EXERCISE TASK:
Revise the records between the lines holding "You are a computer-use agent. The width" and "pyautogui.click(x=1052, y=200)", inclusive, replacing "Instruction" with "Command" and leaving everything else unchanged. Give back only those lines.

DATASET ENTRIES:
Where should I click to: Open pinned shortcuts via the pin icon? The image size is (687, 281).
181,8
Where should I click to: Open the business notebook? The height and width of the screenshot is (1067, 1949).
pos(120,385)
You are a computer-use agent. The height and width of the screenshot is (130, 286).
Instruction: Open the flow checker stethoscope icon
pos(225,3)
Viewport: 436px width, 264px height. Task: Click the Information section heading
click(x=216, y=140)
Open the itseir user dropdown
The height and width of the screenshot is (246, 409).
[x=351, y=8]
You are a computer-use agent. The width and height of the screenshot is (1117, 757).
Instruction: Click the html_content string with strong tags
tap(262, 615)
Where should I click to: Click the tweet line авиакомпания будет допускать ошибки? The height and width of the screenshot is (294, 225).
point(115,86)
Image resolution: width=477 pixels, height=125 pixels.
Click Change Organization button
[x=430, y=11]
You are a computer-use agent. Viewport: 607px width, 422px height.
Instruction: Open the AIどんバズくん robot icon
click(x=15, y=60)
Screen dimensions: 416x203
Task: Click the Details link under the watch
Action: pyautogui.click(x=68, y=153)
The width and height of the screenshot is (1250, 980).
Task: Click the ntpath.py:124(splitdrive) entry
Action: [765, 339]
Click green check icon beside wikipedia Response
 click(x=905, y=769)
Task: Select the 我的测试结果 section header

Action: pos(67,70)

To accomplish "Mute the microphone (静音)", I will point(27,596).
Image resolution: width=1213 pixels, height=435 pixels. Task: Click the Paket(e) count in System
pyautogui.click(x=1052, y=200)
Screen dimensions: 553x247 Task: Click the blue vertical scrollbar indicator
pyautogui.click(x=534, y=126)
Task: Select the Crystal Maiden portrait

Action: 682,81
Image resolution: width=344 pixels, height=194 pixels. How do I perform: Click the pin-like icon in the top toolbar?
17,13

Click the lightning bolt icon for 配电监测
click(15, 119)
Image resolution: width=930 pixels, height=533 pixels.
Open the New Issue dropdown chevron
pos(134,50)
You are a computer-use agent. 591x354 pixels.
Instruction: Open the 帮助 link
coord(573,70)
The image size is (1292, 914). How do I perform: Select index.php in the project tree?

TASK SOLUTION:
You are a computer-use agent. The width and height of the screenshot is (1117, 757).
Command: Click the html_content string with strong tags
tap(262, 615)
Where should I click to: Click the tweet line авиакомпания будет допускать ошибки? The height and width of the screenshot is (294, 225).
point(115,86)
Image resolution: width=477 pixels, height=125 pixels.
Click Change Organization button
[x=430, y=11]
You are a computer-use agent. Viewport: 607px width, 422px height.
Command: Open the AIどんバズくん robot icon
click(x=15, y=60)
Screen dimensions: 416x203
Task: Click the Details link under the watch
Action: pyautogui.click(x=68, y=153)
The width and height of the screenshot is (1250, 980).
Task: Click the ntpath.py:124(splitdrive) entry
Action: [765, 339]
Click green check icon beside wikipedia Response
 click(x=905, y=769)
Task: Select the 我的测试结果 section header

Action: pos(67,70)

To accomplish "Mute the microphone (静音)", I will point(27,596).
Image resolution: width=1213 pixels, height=435 pixels. Task: Click the Paket(e) count in System
pyautogui.click(x=1052, y=200)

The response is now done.